## The task
Retrieve each line that contains the word "will" from the entries below.

## Provided entries
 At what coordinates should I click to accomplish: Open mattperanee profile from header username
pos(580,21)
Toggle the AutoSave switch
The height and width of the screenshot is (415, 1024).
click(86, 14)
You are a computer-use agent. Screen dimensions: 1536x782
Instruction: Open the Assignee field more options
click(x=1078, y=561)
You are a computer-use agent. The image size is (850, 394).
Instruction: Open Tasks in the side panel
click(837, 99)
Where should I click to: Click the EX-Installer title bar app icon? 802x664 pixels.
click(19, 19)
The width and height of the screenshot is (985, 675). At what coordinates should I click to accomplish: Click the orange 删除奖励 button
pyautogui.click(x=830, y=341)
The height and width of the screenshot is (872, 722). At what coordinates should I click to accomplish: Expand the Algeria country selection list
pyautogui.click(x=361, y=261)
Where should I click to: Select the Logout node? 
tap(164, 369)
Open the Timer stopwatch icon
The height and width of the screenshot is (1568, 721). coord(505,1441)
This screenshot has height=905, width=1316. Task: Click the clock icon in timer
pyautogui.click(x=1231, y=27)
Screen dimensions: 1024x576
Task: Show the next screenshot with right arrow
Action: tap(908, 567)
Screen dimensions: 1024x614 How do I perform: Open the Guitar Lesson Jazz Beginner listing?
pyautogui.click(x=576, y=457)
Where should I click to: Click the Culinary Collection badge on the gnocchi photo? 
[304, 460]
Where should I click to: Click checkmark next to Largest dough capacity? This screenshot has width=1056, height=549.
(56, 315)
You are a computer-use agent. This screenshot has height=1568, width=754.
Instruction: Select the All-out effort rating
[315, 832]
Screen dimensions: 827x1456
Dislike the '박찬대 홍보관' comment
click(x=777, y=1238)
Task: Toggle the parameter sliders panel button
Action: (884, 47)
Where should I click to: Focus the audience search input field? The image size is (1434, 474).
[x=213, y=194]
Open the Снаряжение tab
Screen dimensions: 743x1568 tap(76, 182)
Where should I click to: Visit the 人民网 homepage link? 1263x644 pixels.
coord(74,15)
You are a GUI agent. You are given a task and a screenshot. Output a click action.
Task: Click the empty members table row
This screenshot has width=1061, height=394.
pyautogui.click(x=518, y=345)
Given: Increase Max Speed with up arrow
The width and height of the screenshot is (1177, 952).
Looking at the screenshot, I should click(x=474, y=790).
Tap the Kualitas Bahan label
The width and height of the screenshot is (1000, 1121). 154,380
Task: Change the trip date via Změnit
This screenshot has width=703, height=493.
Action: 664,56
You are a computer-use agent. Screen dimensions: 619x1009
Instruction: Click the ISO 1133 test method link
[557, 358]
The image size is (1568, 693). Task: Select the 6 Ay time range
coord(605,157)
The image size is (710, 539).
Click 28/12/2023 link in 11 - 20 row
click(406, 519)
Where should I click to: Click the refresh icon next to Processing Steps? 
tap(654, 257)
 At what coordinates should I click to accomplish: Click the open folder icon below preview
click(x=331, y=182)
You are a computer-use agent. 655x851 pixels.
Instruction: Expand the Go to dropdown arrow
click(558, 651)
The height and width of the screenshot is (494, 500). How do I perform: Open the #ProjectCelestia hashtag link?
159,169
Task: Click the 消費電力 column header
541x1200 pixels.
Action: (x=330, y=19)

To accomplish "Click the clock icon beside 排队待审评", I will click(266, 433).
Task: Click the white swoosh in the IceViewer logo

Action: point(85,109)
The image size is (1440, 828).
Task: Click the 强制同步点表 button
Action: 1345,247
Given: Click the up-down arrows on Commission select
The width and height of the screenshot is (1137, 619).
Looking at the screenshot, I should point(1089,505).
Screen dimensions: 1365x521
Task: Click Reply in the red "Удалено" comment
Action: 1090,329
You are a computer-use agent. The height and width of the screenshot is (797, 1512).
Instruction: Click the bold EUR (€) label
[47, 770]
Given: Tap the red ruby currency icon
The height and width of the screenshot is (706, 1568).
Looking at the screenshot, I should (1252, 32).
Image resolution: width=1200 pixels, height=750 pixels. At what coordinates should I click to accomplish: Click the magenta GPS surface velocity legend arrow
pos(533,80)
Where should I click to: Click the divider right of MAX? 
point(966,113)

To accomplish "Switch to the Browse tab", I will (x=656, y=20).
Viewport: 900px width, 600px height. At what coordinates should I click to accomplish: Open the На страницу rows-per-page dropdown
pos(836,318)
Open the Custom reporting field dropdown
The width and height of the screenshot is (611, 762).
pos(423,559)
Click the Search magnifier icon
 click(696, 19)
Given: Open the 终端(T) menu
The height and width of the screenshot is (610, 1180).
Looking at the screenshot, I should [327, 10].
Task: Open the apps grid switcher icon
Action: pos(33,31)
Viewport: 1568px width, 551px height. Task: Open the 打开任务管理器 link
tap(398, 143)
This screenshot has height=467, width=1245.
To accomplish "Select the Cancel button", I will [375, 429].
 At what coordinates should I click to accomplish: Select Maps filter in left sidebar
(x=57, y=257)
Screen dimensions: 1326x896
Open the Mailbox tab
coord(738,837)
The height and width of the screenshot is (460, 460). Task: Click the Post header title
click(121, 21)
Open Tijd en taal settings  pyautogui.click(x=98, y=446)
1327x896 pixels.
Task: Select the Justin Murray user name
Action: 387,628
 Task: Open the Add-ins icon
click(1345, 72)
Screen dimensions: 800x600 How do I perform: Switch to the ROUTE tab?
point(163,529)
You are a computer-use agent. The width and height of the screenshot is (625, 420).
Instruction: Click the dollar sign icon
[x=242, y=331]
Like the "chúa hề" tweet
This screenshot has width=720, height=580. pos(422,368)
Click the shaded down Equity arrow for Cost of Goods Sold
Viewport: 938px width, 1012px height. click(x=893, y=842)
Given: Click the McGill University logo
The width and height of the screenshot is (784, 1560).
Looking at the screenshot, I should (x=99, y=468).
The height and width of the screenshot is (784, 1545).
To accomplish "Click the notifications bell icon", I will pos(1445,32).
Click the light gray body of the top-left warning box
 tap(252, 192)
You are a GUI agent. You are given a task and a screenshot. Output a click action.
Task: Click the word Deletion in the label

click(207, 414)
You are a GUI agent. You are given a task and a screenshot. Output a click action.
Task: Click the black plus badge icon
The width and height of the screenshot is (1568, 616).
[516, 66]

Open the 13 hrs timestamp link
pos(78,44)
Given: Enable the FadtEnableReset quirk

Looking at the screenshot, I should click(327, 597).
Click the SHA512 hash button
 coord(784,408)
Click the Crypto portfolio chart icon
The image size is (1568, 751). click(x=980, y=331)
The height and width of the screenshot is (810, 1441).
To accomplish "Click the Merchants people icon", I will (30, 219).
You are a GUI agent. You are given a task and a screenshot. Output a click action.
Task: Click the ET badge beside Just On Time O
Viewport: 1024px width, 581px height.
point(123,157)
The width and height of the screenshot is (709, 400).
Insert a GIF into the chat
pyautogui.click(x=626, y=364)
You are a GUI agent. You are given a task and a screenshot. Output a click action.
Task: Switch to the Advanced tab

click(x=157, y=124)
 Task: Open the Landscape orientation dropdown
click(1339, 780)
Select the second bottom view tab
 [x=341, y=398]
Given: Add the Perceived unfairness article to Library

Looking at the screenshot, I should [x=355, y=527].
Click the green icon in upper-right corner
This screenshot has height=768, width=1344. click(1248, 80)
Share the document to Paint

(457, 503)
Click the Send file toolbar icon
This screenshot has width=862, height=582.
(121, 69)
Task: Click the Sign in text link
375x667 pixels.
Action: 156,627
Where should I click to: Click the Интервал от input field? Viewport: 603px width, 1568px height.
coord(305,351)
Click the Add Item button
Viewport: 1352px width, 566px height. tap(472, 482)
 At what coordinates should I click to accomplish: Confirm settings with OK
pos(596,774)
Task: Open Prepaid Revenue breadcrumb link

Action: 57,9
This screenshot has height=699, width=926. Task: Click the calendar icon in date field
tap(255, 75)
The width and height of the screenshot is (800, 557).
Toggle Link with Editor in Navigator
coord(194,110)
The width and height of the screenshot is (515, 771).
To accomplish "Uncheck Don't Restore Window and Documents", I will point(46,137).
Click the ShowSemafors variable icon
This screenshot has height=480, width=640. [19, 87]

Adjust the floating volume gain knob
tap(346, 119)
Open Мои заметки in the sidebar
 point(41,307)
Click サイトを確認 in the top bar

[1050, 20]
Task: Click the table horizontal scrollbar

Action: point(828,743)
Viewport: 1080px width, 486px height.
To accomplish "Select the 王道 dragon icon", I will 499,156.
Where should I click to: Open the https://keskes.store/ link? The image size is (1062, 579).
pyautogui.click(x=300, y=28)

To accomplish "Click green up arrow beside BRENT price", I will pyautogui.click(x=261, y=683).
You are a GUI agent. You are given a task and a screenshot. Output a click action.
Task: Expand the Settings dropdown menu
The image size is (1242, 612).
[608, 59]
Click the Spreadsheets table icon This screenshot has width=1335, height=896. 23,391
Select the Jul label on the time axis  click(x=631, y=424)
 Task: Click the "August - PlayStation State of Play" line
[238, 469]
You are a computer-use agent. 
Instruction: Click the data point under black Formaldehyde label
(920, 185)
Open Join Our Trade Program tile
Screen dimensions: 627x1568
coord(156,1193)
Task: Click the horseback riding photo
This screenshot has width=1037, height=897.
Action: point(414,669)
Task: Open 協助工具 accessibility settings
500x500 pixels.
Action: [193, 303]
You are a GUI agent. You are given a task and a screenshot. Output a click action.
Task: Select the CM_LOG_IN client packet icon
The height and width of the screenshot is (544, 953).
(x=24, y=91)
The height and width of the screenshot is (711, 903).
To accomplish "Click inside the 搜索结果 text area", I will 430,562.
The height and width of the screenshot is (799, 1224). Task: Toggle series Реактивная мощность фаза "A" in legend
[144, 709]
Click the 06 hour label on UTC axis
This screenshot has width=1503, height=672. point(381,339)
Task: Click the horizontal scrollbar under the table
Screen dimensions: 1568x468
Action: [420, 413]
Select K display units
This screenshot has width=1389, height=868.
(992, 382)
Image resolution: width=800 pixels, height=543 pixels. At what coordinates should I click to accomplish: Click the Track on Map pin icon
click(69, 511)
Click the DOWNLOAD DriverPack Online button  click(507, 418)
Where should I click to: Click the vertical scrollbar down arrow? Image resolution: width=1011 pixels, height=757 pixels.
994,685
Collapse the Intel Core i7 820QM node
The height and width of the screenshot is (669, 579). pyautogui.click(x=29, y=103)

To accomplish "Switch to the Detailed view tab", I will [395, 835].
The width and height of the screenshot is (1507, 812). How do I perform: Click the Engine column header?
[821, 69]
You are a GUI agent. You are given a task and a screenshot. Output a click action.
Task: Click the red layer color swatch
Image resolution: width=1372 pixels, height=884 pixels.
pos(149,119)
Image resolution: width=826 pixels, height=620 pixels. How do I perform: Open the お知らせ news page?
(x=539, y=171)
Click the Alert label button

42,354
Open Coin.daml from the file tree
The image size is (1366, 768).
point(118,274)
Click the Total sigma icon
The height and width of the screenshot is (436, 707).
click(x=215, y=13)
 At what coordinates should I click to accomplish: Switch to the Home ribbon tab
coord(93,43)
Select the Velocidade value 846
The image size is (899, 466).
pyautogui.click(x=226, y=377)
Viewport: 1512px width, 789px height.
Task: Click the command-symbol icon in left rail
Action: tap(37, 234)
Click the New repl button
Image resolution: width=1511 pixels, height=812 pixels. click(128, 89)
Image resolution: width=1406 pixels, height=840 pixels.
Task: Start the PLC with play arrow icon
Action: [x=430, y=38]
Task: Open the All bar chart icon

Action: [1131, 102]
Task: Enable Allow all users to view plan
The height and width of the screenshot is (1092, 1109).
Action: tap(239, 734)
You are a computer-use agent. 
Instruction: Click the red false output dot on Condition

## Answer below
To accomplish "Click the clock icon beside 排队待审评", I will click(266, 433).
To accomplish "Switch to the Browse tab", I will (x=656, y=20).
To accomplish "Select the Cancel button", I will [375, 429].
To accomplish "Click the notifications bell icon", I will pos(1445,32).
To accomplish "Click the Merchants people icon", I will (30, 219).
To accomplish "Uncheck Don't Restore Window and Documents", I will point(46,137).
To accomplish "Select the 王道 dragon icon", I will 499,156.
To accomplish "Click green up arrow beside BRENT price", I will pyautogui.click(x=261, y=683).
To accomplish "Click inside the 搜索结果 text area", I will 430,562.
To accomplish "Switch to the Detailed view tab", I will [395, 835].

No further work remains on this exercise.